The 2020 election brought progressive victories all over the country, even in places you wouldn’t expect. Arizona and South Dakota legalized recreational cannabis. Florida now has a $15 minimum wage. In a less-than-progressive victory, Joe Biden will be the next President of the United States. Despite these wins, down-ballot Democratic candidates lost all over the place, resulting in dashed expectations for the Senate, sizeable House losses, and a very puzzled Democratic Party.
Why did so many Democratic candidates lose? How could the polls have been so wrong? The answer is obvious when you look at it, but you’ve got to actually look at it.
It can be easily seen in South Carolina, where, despite slightly trailing in the polls, Lindsey Graham easily crushed his opponent, Jaime Harrison. Even though Harrison became the first U.S. Senate candidate in history to surpass $100 million in fundraising, vastly outspending Graham, he somehow lost by more than 10 points. It seems so unlikely, until you consider South Carolina’s racist history, Graham’s own racism, and the fact that Harrison is a Black man.
During a televised campaign event, Graham said the quiet part quite loudly: “If you’re a young African American, an immigrant, you can go anywhere in the state, you just need to be conservative, not liberal.”
But that’s South Carolina. They’re obviously racist, right? What about here in Maine? It was a similar election. Democrat Sara Gideon was slightly ahead in polls, received a record amount in campaign donations, outspent Susan Collins 2-1 and still got absolutely obliterated, losing by nearly 10 points.
Collins never said anything in public as racist as Graham did, but she didn’t have to. Her campaign released a series of ads in which retired journalist Bill Green said it for her. In the ads, Green says Collins is a “county girl” and “from, of, and for the people of Maine.” He warns against “out-of-staters” and claims Collins represents Maine’s “tradition” and “way of life,” that she will “preserve our heritage.” This all brays louder than a dog whistle against Gideon, the non-white daughter of an Indian father and Armenian mother.
When they attempted to unravel the mystery of this election, journalists from the Bangor Daily News to the New York Times arrived at the same vague and elusive answer: “nativism.” The implication being that Mainers don’t trust people “from away.”
Of course, Collins didn’t attempt to use “nativism” against her white, Massachusetts-born opponent Shenna Bellows in 2014. And “nativism” certainly hasn’t hindered the former three-term Knox County state representative, ex-Maine Senate Majority Leader, and recent winner of a seventh term in the U.S. House of Representatives: Minnesota-born Chellie Pingree. “Nativism” somehow hasn’t stopped Pingree’s fellow blonde-haired, blue-eyed, Maine political colleague: the two-term Governor and second-term Senator, Virginia-born Angus King. “Nativism” certainly didn’t hurt King when he defeated Collins for the governorship in 1994.
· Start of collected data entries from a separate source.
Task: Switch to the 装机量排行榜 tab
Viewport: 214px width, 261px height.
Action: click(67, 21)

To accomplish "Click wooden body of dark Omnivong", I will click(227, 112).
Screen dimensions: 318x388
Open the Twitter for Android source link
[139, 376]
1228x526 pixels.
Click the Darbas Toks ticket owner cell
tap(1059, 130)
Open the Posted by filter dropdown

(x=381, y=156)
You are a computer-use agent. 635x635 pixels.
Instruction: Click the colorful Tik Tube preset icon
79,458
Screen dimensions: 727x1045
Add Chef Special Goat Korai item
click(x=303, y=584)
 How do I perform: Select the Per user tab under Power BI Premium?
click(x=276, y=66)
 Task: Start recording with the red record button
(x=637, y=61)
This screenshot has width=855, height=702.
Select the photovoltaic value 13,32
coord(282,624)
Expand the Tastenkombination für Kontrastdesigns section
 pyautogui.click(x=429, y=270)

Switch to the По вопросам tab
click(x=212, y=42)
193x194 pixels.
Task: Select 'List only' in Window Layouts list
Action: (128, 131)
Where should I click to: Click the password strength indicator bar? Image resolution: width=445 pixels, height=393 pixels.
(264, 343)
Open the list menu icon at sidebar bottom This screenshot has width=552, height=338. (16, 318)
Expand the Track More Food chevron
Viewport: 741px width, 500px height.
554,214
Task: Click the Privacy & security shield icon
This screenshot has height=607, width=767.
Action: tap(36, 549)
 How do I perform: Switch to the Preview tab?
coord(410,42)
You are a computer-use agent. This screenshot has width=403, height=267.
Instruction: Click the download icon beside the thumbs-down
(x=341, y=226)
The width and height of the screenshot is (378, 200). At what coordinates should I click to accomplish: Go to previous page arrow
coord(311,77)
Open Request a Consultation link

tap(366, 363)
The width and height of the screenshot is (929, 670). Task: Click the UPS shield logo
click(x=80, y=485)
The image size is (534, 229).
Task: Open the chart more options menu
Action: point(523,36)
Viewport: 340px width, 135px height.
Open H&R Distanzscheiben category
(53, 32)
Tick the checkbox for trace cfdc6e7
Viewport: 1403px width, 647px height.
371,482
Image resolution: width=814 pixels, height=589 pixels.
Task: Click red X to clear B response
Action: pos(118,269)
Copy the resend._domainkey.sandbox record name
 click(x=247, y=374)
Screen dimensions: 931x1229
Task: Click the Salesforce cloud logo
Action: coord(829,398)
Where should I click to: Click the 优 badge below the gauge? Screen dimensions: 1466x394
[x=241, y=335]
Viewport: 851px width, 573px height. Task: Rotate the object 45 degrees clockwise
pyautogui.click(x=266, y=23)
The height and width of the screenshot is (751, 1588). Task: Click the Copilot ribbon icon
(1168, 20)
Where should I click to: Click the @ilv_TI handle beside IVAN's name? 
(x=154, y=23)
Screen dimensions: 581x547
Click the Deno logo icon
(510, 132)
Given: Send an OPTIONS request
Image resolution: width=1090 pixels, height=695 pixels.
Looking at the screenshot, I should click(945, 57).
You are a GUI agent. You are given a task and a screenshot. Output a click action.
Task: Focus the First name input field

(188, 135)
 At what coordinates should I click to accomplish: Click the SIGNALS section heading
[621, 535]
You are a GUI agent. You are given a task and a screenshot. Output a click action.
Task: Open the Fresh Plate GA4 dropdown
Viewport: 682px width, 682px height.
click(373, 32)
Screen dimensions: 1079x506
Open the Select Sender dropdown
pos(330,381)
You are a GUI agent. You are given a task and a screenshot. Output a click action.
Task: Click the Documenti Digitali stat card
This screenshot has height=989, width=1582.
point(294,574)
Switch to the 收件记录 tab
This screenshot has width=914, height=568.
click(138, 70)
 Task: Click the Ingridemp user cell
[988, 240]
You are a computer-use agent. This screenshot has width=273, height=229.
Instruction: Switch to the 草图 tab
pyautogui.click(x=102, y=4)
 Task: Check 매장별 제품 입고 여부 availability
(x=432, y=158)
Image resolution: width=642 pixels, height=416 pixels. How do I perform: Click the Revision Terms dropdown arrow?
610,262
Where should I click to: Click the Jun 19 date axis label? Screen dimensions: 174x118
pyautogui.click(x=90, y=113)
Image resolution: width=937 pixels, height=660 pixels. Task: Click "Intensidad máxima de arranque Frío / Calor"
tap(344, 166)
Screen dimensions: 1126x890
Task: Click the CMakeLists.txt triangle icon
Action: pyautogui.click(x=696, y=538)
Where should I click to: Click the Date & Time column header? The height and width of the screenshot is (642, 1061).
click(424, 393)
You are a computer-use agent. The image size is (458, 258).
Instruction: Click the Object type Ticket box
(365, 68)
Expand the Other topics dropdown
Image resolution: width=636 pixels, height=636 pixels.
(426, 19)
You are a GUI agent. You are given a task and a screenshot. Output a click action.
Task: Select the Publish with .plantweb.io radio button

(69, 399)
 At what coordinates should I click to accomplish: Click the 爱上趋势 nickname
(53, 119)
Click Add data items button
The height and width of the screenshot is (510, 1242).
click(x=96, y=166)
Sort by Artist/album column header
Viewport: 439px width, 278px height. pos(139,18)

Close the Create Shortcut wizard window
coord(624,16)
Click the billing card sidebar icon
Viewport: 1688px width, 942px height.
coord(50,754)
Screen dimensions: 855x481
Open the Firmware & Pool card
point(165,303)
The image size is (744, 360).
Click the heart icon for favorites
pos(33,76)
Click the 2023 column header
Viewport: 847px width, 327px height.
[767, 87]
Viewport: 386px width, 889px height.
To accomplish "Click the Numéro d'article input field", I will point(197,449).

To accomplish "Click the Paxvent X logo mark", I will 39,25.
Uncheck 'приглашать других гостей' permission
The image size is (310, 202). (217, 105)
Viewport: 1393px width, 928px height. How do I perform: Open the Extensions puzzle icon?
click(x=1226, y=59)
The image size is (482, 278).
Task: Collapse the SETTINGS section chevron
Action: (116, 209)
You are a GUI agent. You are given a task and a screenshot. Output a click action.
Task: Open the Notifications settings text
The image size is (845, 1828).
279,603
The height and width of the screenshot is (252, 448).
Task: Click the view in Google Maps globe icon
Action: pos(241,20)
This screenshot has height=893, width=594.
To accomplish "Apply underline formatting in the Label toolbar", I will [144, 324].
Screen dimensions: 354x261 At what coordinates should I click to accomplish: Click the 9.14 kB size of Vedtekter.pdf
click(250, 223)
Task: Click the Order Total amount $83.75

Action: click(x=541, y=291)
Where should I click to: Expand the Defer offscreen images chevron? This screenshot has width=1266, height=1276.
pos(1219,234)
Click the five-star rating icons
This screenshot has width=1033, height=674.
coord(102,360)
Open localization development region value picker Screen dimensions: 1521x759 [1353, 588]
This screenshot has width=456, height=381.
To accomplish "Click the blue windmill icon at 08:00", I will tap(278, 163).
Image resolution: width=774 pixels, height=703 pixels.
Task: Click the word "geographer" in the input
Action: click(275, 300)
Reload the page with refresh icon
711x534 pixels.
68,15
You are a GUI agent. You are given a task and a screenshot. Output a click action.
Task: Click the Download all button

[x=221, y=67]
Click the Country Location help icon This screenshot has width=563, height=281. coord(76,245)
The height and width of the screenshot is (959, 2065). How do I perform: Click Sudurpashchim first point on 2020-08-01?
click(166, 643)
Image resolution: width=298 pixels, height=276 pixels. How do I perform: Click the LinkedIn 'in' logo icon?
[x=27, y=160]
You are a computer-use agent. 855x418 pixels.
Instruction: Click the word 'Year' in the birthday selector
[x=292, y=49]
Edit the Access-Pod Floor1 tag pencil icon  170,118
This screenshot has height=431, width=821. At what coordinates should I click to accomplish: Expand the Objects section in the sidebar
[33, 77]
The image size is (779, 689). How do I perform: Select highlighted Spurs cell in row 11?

There is a difference between nativism and racism. I know this personally. I was born in Maine. My mother was born here, as was her mother. In fact, my lineage in this state goes back to before the Revolutionary War. I’m from Maine since before it was a state, before there were states. But I’m Black, and that means every white person I meet asks where I’m from, then asks where I’m really from, repeatedly, until they somehow come to terms with a real-life Black Mainer.
Maine is the whitest state, and it has been kept this way deliberately. Black people lived on Malaga Island from the mid-1800s until they were forcibly removed in 1912. Their graves were even dug up in an attempt to erase any trace of their existence. Maine had places named Nigger Road, Nigger Brook, Nigger Hill and the like until 1977. Gerald Talbot, the first Black legislator in this state, had to undertake a gargantuan effort to change that.
Maine’s response to the election of Barack Obama was to elect Paul LePage, the loudest and most embarrassing bigot in the state, to the office of Governor — twice. This year, Black Lives Matter signs across the state have been stolen, vandalized and destroyed, and in not one instance was this legally deemed a hate crime. Although Maine has more than 150 Civil War monuments celebrating the Union, and claims it had the most men per-capita in the Union Army, Confederate flags are everywhere. It was only last year that the state banned Native American mascots, and there are still many places in Maine named using a slur against Native Peoples.
The point is, just like the rest of the country, Maine continues to have a whole lot of racism. Republicans thrive on racism, and until Democrats choose to fight it, they’re going to continue to lose. And to wonder why.